Une société en mal de ciment. Entretien avec Djemila Benhabib


Grand entretien

Depuis l’Algérie où elle a passé sa jeunesse au Québec où elle vit aujourd’hui, Djemila Benhabib n’a cessé de militer pour une laïcité forte. Féministe engagée, elle dénonce les concessions faites aux religieux, notamment via les accommodements raisonnables. Prix de la liberté d’expression en 2016 et prix international de laïcité en 2012, elle appelle les laïques, croyants et non croyants, de tous les pays à se mobiliser.

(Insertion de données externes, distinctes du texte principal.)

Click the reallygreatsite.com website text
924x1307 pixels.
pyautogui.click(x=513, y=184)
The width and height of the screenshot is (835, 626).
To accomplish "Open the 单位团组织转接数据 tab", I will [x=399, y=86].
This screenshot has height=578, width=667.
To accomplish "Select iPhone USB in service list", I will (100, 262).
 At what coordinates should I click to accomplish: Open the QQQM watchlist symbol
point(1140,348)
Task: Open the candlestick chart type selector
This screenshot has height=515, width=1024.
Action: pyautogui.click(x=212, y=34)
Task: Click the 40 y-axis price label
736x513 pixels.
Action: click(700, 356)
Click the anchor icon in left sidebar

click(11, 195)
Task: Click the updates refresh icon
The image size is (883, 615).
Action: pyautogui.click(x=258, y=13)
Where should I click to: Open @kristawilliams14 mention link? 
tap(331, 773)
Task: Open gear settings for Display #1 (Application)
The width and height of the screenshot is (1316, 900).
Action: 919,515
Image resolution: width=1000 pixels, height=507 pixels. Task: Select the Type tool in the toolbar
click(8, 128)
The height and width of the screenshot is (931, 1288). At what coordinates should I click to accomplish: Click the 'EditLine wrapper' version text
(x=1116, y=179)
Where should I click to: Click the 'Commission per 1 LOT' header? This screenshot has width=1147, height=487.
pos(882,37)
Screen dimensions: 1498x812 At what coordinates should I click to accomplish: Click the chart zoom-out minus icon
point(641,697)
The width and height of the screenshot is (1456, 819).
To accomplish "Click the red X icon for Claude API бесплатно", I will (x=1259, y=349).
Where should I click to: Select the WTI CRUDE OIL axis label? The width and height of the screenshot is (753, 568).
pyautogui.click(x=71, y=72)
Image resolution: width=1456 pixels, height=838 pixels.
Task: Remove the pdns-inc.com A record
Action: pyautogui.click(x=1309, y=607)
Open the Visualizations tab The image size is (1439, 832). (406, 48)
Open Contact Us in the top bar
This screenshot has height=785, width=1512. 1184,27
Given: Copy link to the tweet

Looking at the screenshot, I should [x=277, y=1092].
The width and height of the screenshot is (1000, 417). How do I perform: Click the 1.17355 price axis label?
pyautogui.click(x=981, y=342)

Depuis votre livre Ma vie à contre-Coran (1) publié il y a 9 ans, vous ne manquez pas d’interpeller sur les risques de l’islam politique. Votre parcours personnel a-t-il nourri votre combat pour la laïcité?

Oui. J’ai été témoin, enfant, adolescente et jeune adulte, de la pénétration de l’islam politique au sein du système éducatif et de la condition des femmes en Algérie. Témoin aussi de la montée fulgurante de l’islam politique comme mouvance politique qui portait en elle la violence. Donc j’avais envie, à partir de mon vécu, d’intellectualiser et d’offrir un prisme pour que les gens comprennent ce qu’est l’islam politique; c’est une idéologie totalitaire qui ne peut pas être domestiquée. Par la suite, j’ai compris que les démocraties occidentales dans lesquelles j’évoluais n’étaient pas aussi idéalistes qu’elles le semblaient au départ. J’ai montré du doigt toutes les brèches qui existent au sein des démocraties occidentales. J’ai aussi dénoncé les lâchetés, petites et grandes, de ces démocraties qui entretiennent ce monstre qu’est l’islam politique.

Pendant votre jeunesse en Algérie, avez-vous été directement confrontée à l’islam radical?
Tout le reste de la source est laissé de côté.